Instruction » How many lines in the rows below contain the string "Select"? Case counts; give only the number.

Provided records »
>> Start
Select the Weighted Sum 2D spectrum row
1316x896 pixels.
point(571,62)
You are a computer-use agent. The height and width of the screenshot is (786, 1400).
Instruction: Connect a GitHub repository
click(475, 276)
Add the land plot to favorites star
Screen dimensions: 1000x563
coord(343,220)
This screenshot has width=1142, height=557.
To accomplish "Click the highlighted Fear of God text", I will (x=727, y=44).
>> End
>> Start
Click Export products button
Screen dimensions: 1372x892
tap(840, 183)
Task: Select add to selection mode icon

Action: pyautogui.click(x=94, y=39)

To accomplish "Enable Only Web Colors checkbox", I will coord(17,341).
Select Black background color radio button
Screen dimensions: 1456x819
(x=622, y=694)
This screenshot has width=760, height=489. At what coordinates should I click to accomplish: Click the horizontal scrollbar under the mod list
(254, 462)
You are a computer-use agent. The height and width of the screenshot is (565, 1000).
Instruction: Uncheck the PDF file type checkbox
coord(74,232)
>> End
>> Start
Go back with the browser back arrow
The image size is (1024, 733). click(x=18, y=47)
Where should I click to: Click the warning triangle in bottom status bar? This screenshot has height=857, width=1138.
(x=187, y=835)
>> End
Problem solution » 3